COMPTE-RENDU – Sur la Côte d’Opale, le château d’Hardelot est un écrin idyllique pour célébrer le retour de la vie musicale. Lors des deux week-end du Midsummer festival en juin et juillet, son directeur artistique, Sébastien Mahieuxe, a invité des artistes d’horizons divers. Ils se réunissent dans la volonté de libérer la musique classique des carcans dans laquelle certains l’enferment parfois. Et lors du second week-end, la soprano Véronique Gens a brillé de mille étoiles.

Avec son architecture néo-Tudor et l’Union Jack qui flotte fièrement au sommet, le château d’Hardelot est un endroit unique d’échange et de partage à la croisée des chemins entre la France et l’Angleterre. C’est à l’initiative du Conseil départemental du Pas-de-Calais, propriétaire du lieu, qu’est organisé depuis douze ans un festival de musique pour célébrer le retour de l’été.
Cette nouvelle saison estivale d’Hardelot est placée sous le signe du déconfinement et du dialogue : Sébastien Mahieuxe a souhaité mettre à l’honneur des artistes qui ont à cœur de décloisonner la musique classique à d’autres genres musicaux, d’autres répertoires et à d’autres publics que celui des concerts traditionnels.
lire également : « Rosemary Standley : « Le classique me fascine » »
Schubert revisité
Samedi, le temps était gris et pluvieux. D’abord prévu en plein air, le concert Schubert in Love a dû être déménagé en urgence dans le pittoresque théâtre élisabéthain du fait des aléas climatiques.
Avec son architecture circulaire en bois exotique, ce théâtre élisabethain offre un cocon chaleureux et intimiste idéal pour suivre la chanteuse Rosemary Standley et les musiciens de l’Ensemble Contraste dans leur errance mélancolique et poétique. Leur programme Schubert in Love, dont l’enregistrement est sorti à l’automne 2020, transporte dans un voyage musical romantique aux accents folk et jazz.
Grâce aux subtils arrangements de Johan Fargot, les matériaux thématiques, les rythmes et les caractères des lieds et pièces instrumentales de Schubert interprétés ici sont respectés et permettent aux mélomanes avertis comme aux néophytes, de (re)découvrir l’œuvre du compositeur allemand sous une lumière différente.

Selon Rosemary Standley, « il y a quelque chose chez Schubert de très direct émotionnellement », ainsi qu’une inspiration populaire, qui rend cette musique non seulement immédiatement accessible aux spectateurs et spectatrices, mais aussi proche de l’univers de la musique traditionnelle américaine, dont elle vient.

> [Segment de données]:
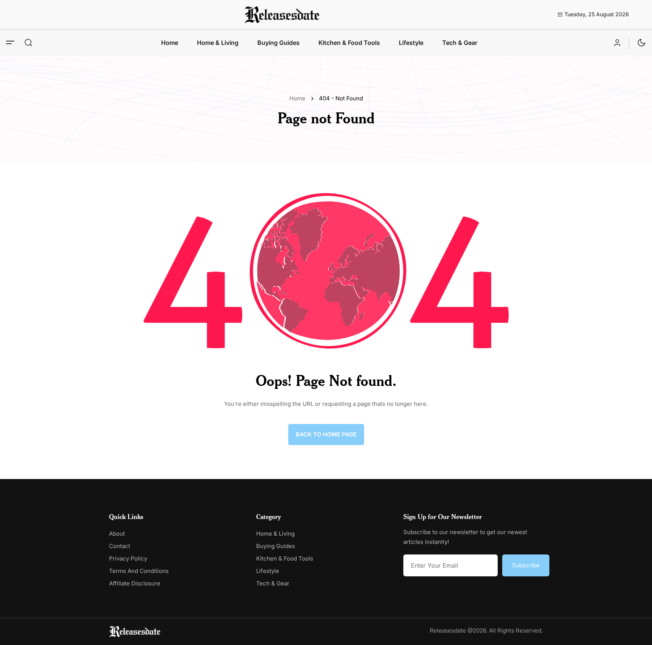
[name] (282, 14)
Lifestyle (411, 42)
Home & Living (217, 42)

> [Consigne]: Recopiez fidèlement le passage du compte rendu sur le festival d'Hardelot qui commence par « Cette nouvelle saison » et se poursuit jusqu'à « des aléas climatiques. ».

> [Résultat]:
Cette nouvelle saison estivale d’Hardelot est placée sous le signe du déconfinement et du dialogue : Sébastien Mahieuxe a souhaité mettre à l’honneur des artistes qui ont à cœur de décloisonner la musique classique à d’autres genres musicaux, d’autres répertoires et à d’autres publics que celui des concerts traditionnels.
lire également : « Rosemary Standley : « Le classique me fascine » »
Schubert revisité
Samedi, le temps était gris et pluvieux. D’abord prévu en plein air, le concert Schubert in Love a dû être déménagé en urgence dans le pittoresque théâtre élisabéthain du fait des aléas climatiques.